> **Supplied data**:
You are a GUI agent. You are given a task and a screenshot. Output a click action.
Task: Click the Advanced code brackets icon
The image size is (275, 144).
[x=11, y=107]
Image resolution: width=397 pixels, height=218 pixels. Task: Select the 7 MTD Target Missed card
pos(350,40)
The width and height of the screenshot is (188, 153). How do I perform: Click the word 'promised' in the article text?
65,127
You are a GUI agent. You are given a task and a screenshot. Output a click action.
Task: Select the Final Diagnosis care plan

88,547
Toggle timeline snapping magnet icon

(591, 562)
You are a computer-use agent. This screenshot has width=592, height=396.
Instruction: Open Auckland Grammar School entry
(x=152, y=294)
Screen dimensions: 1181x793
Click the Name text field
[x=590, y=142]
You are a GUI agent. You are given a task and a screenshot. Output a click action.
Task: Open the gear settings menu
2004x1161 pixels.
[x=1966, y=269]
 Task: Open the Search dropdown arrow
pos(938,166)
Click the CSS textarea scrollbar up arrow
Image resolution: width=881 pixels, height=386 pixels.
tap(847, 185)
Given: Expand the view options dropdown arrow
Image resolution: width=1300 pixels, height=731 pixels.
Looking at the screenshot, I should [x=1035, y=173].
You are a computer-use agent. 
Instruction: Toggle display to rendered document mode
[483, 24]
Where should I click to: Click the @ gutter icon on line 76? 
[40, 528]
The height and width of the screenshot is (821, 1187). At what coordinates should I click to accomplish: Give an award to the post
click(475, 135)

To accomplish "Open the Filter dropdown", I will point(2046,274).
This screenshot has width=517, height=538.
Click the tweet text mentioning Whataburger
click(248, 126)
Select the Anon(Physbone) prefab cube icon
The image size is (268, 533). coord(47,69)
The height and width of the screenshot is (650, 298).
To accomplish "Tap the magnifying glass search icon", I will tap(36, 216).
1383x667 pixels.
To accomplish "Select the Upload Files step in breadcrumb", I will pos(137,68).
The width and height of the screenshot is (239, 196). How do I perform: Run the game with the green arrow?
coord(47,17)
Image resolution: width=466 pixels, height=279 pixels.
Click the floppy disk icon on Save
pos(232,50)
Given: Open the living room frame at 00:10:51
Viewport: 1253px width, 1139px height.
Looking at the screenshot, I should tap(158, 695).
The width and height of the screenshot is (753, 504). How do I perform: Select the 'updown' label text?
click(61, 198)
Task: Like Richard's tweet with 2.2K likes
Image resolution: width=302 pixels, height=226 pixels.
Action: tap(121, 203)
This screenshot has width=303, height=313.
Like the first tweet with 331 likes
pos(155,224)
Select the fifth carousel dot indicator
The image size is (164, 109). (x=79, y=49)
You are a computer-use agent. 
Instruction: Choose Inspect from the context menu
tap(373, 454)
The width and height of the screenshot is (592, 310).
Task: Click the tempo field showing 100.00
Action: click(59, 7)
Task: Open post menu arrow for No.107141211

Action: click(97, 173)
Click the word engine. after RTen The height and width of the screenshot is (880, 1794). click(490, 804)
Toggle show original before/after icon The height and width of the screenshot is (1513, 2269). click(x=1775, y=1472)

> **Task to complete**:
Print the records exactly as they appear, from the line containing "Image resolution: width=466" through the end of the records, inclusive.

> **Solved exercise**:
Image resolution: width=466 pixels, height=279 pixels.
Click the floppy disk icon on Save
pos(232,50)
Given: Open the living room frame at 00:10:51
Viewport: 1253px width, 1139px height.
Looking at the screenshot, I should tap(158, 695).
The width and height of the screenshot is (753, 504). How do I perform: Select the 'updown' label text?
click(61, 198)
Task: Like Richard's tweet with 2.2K likes
Image resolution: width=302 pixels, height=226 pixels.
Action: tap(121, 203)
This screenshot has width=303, height=313.
Like the first tweet with 331 likes
pos(155,224)
Select the fifth carousel dot indicator
The image size is (164, 109). (x=79, y=49)
You are a computer-use agent. 
Instruction: Choose Inspect from the context menu
tap(373, 454)
The width and height of the screenshot is (592, 310).
Task: Click the tempo field showing 100.00
Action: click(59, 7)
Task: Open post menu arrow for No.107141211

Action: click(97, 173)
Click the word engine. after RTen The height and width of the screenshot is (880, 1794). click(490, 804)
Toggle show original before/after icon The height and width of the screenshot is (1513, 2269). click(x=1775, y=1472)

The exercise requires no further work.